§ **Things to do**:
1/ Answer these from the text on historic preservation fees:
(a) Who owned the demolished Prairie-style building?
(b) For many years, what has a Certificate of Appropriateness cost the home-owner?
(c) To what amount has the council decided to raise that fee?
2/ Carry on the text on historic preservation fees after its final sentence, writing a few more paragraphs in the same voice.

The building's owner, Trinity Lutheran Church ,wasted no time in its demolition.
Now all that remains of that beautiful Prairie-style structure are photos and a flat plot of dirt where the building proudly stood for a century.

Now, adding insult to injury, the council continues their assault on the Historic Preservation Ordinance. This Tuesday, they will vote on increases in fees by amounts that have never before been seen.

Although they are arguing that the fee increases are needed to offset the cost of enforcement, they seem more designed to stifle preservation and make landmarking more difficult and less desirable for the owners of historic structures.

For many years, a Certificate of Appropriateness has cost the home-owner $25. This certificate is required for anyone who wants to perform an exterior update to an historic structure in accordance with the law.

Granted the $25 fee seems low, so what is a reasonable increase?
Perhaps a hike to $35 or $40?
Even a doubling of the fee to $50, while steep, could be argued as necessary.

But, no.

Henry Holling and his council henchmen have decided to raise the fee to $250.
That's right, a ten-fold increase.
That is a fee increase of ONE THOUSAND PERCENT!

When is the last time you have seen any governmental fee (at any level) increased by ONE THOUSAND PERCENT?

§ **Dataset content**:
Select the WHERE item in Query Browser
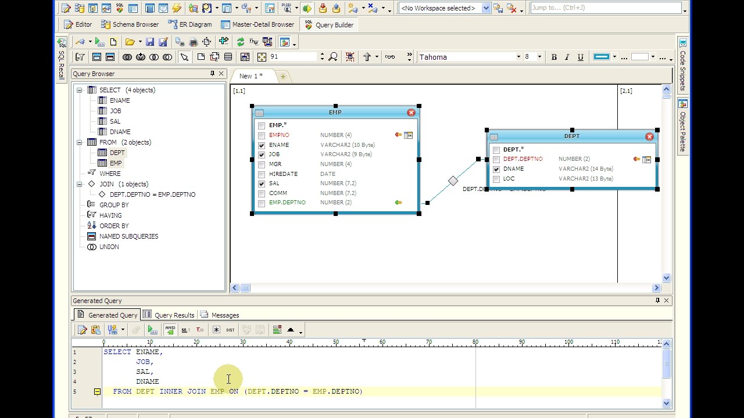The image size is (744, 418). [109, 174]
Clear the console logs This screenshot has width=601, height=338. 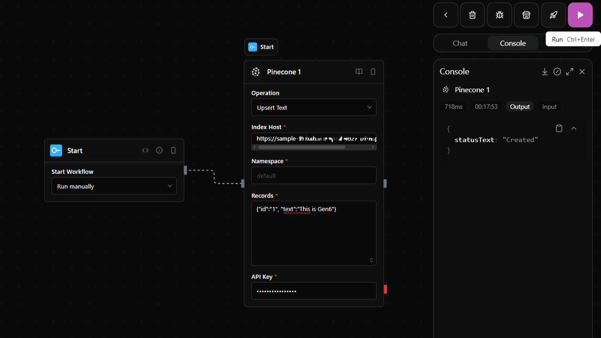pos(557,71)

§ **Task-by-task answers**:
1/
(a) Trinity Lutheran Church
(b) $25
(c) $250

2/
This means that any homeowner who wants to change the position of a downspout or add an attached flower box will need to pay $250 simply to ASK FOR PERMISSION.
(The request may well be denied with no refund or rebate of this fee).

Additionally, city staff is recommending the same ONE THOUSAND PERCENT increase in the fee for an individual landmark application.  Currently, the fee is $50.  Under the staff recommended changes, the fee would rise to $505  (the Historic Preservation Commission has recommended an increase to $105).

These fees seem less designed to increase revenue, but rather to discourage landmarking and preservation by owners.  It discourages owners to landmark by having to pay $505 for consideration and knowing that any future external project is automatically increased by $250. 
It also encourages current owners of historic homes to circumvent the law and perform updates without HPC approval.

It is hard to believe that this is even a serious consideration, and yet there it is in black and white on the council agenda.

CJ Summers, the premiere local blogger, and current candidate for City Council is usually quick to expose these types of outrages and foolishness from the city "leaders".

I had hoped that, as a former member of the Heart of Peoria Commission and a self-professed "new urbanist", he would emerge as a candidate that historic preservationists could rally behind.

However, his silence thus far on this issue has been deafening.

=UPDATE:  CJ informs me that he was unaware this would be on Tuesday's agenda =

On Friday, I spoke to candidate Chuck Grayeb who was unaware of the issue, but promised to review it. He seemed genuinely shocked at the amount of the proposed increases.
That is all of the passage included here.